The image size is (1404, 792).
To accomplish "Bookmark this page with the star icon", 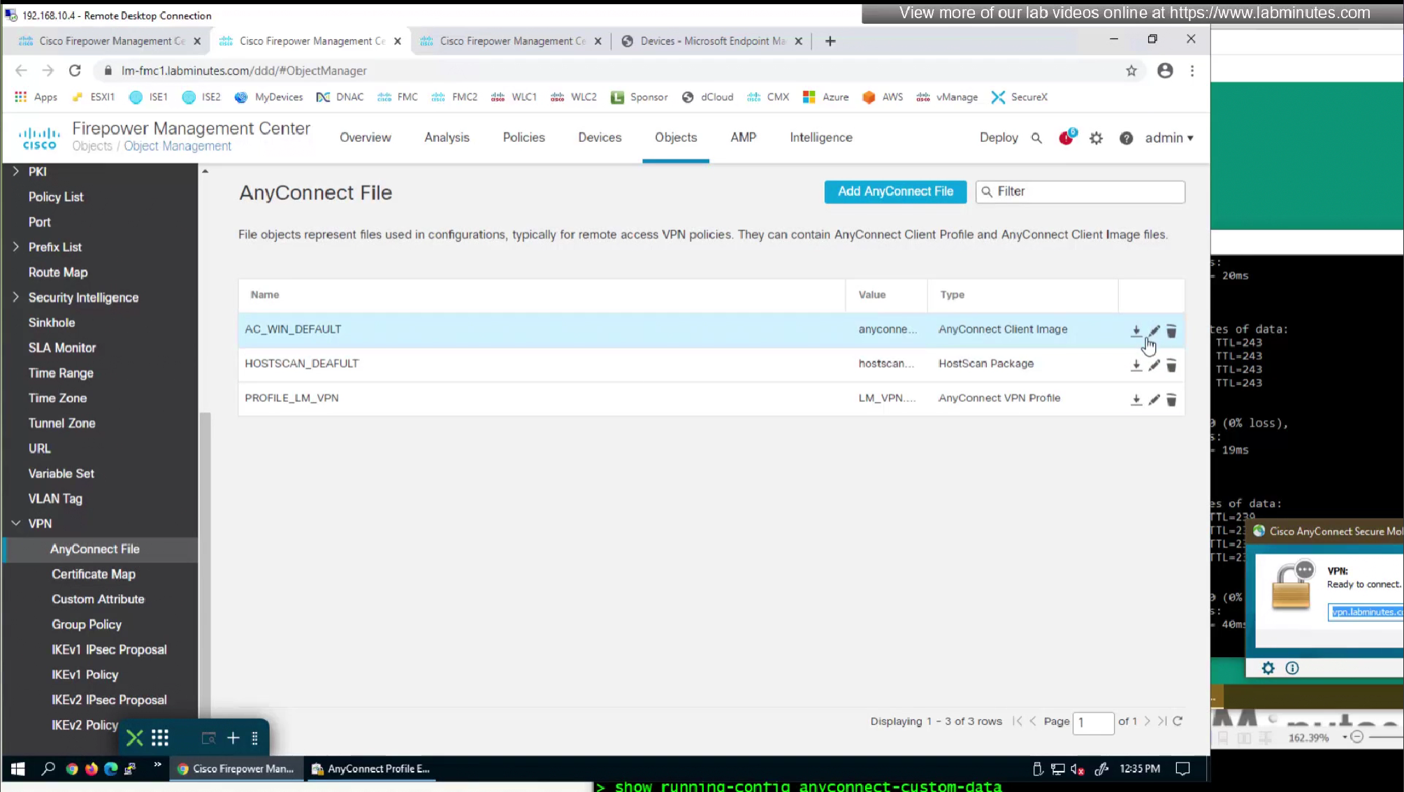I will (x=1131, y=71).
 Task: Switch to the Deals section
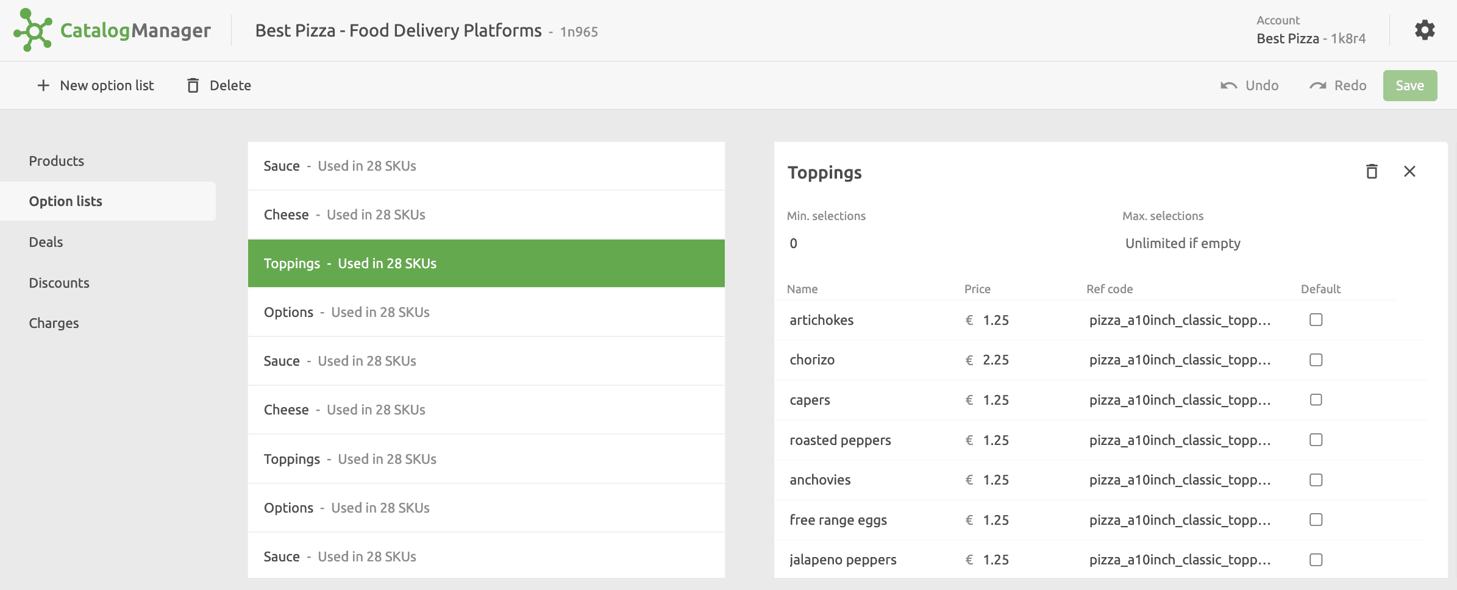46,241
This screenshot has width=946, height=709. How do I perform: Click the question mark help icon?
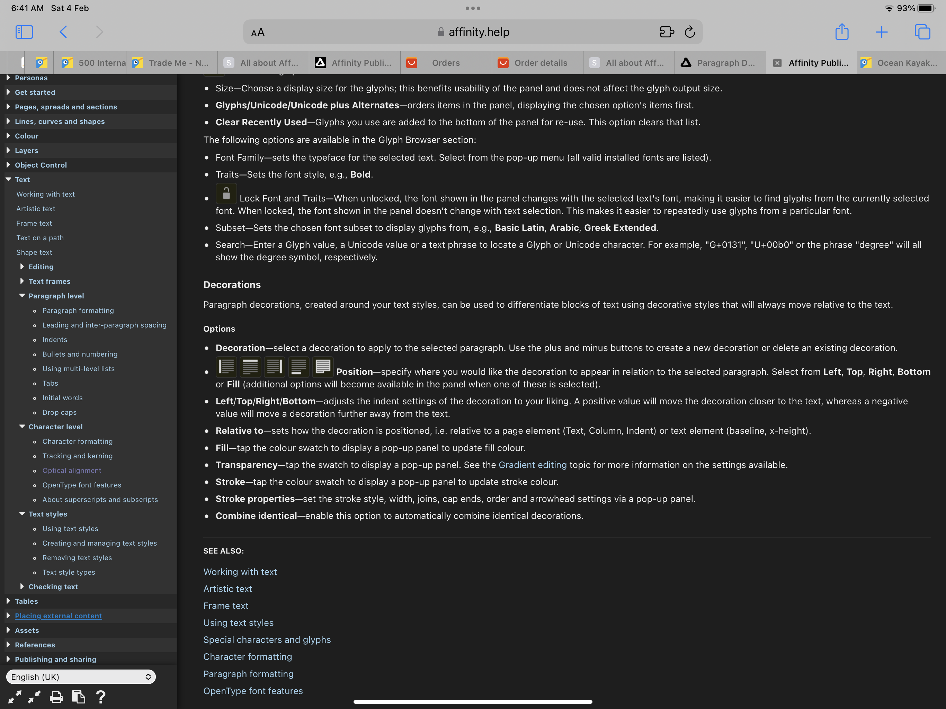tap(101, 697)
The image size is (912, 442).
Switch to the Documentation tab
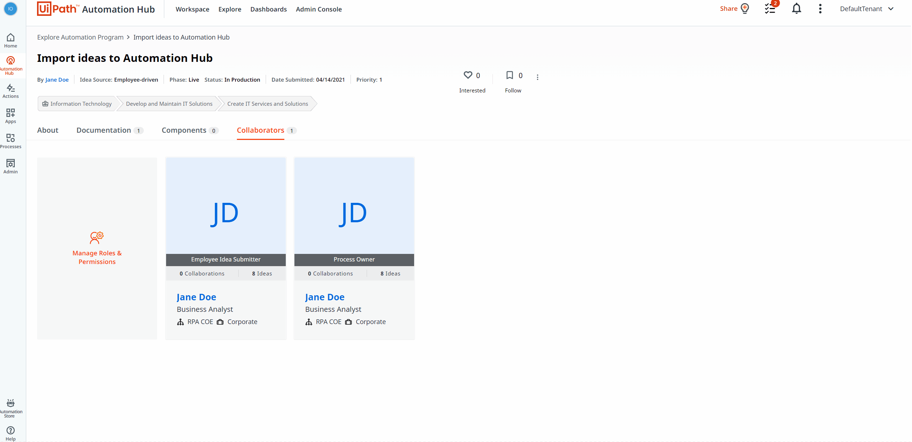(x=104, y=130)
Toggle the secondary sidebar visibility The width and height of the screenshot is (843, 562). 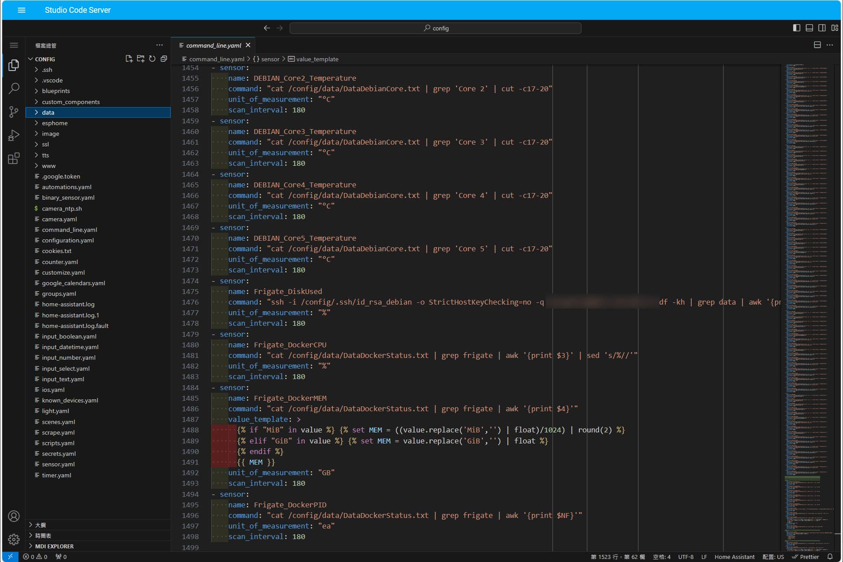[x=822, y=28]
---
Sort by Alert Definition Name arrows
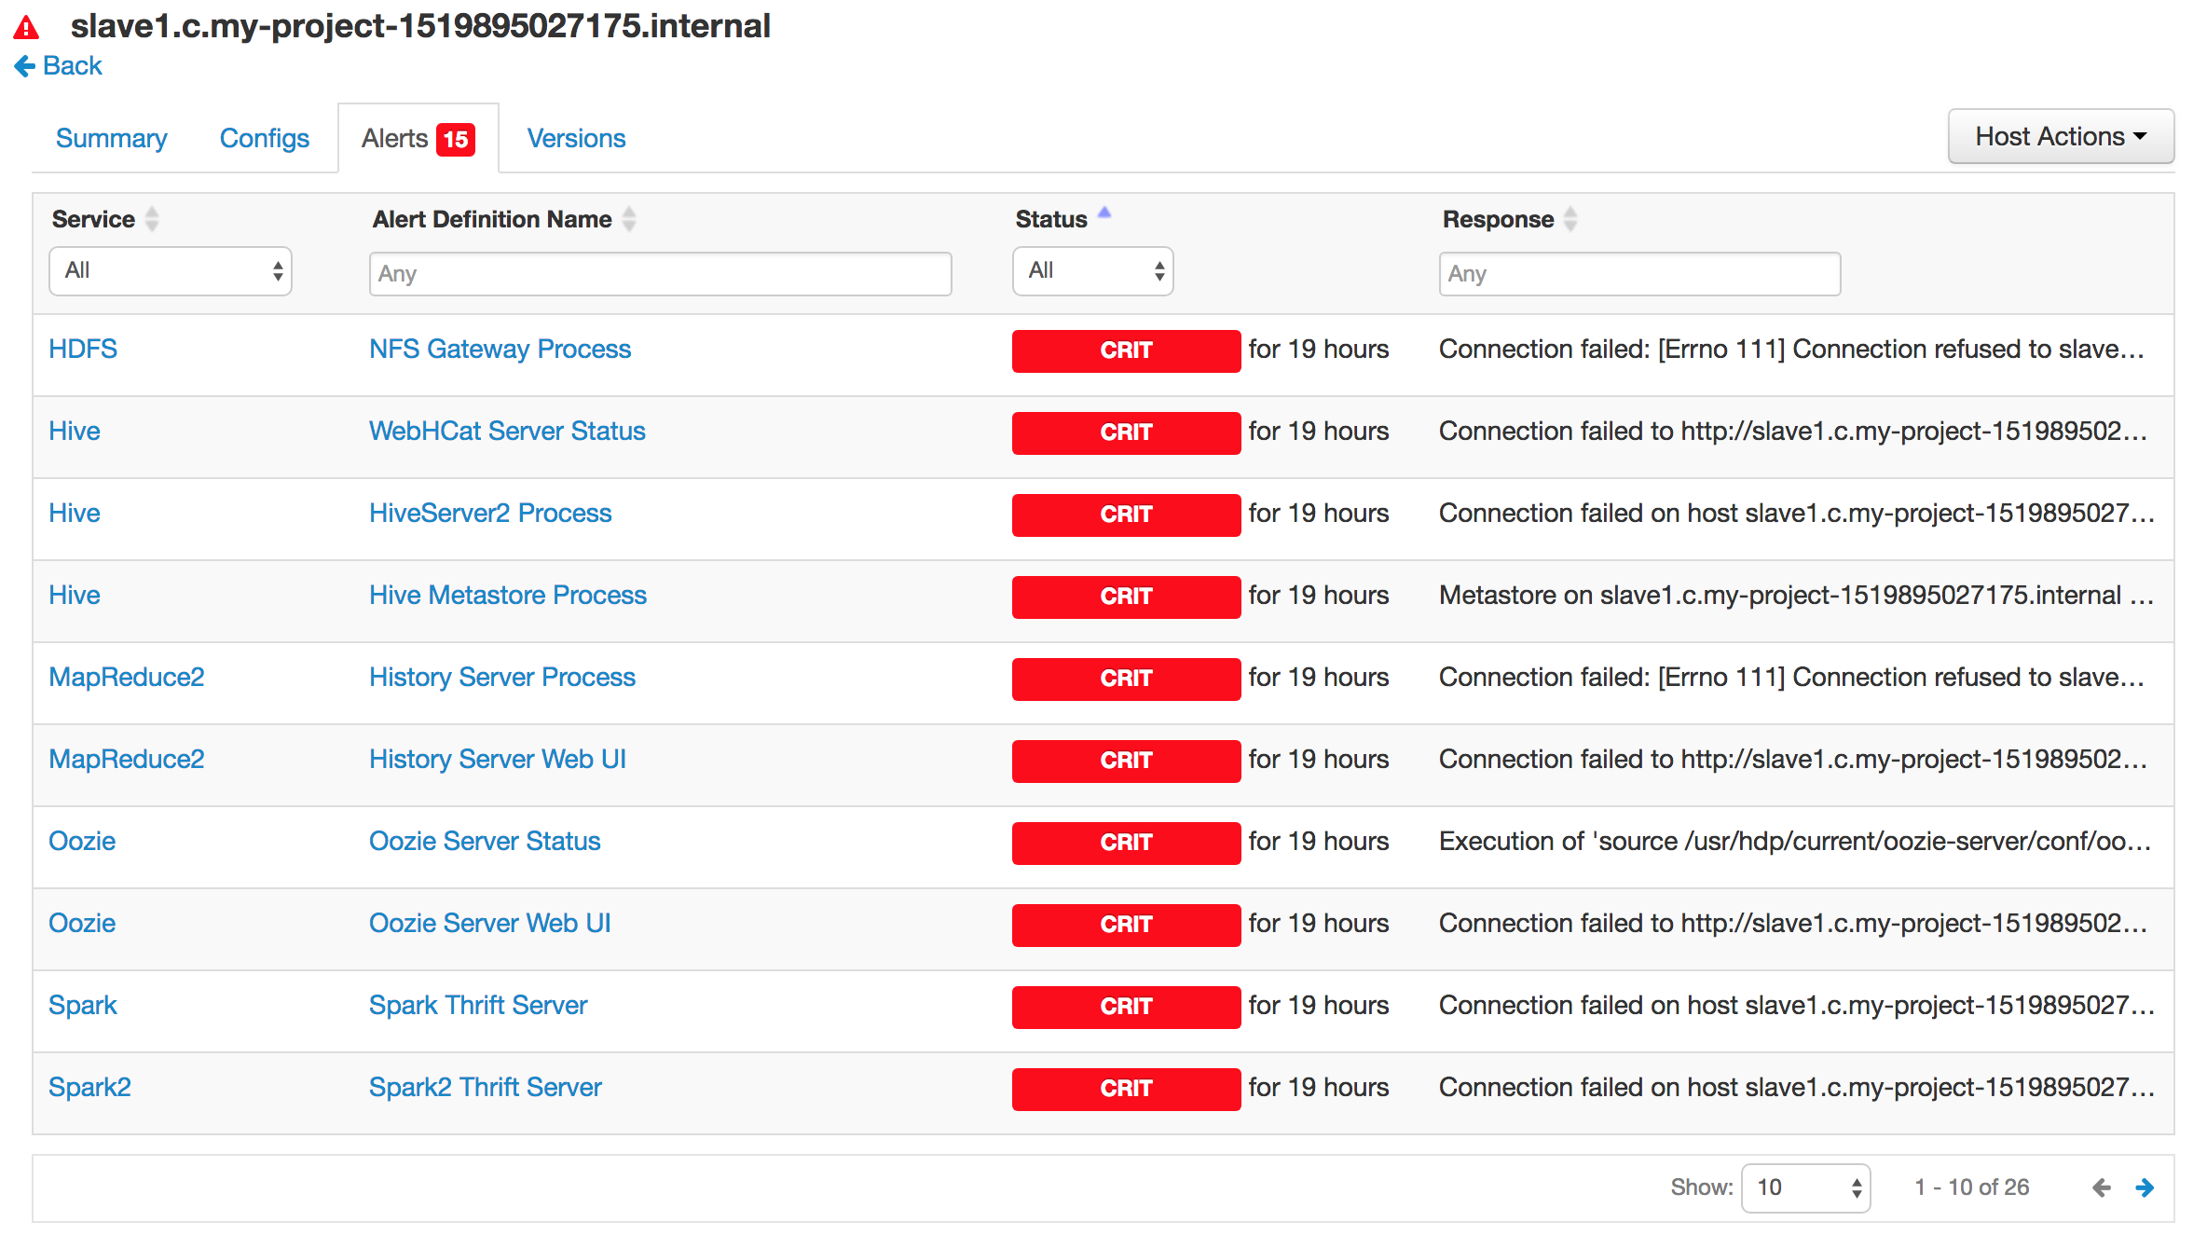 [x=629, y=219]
...
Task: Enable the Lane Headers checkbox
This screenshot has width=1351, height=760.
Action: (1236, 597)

§ ACTIVITY:
Lines that contain "size" should be pulled from the entries above and reported.

§ WRITTEN SOLUTION:
The image size is (1404, 792).
The image size is (912, 442).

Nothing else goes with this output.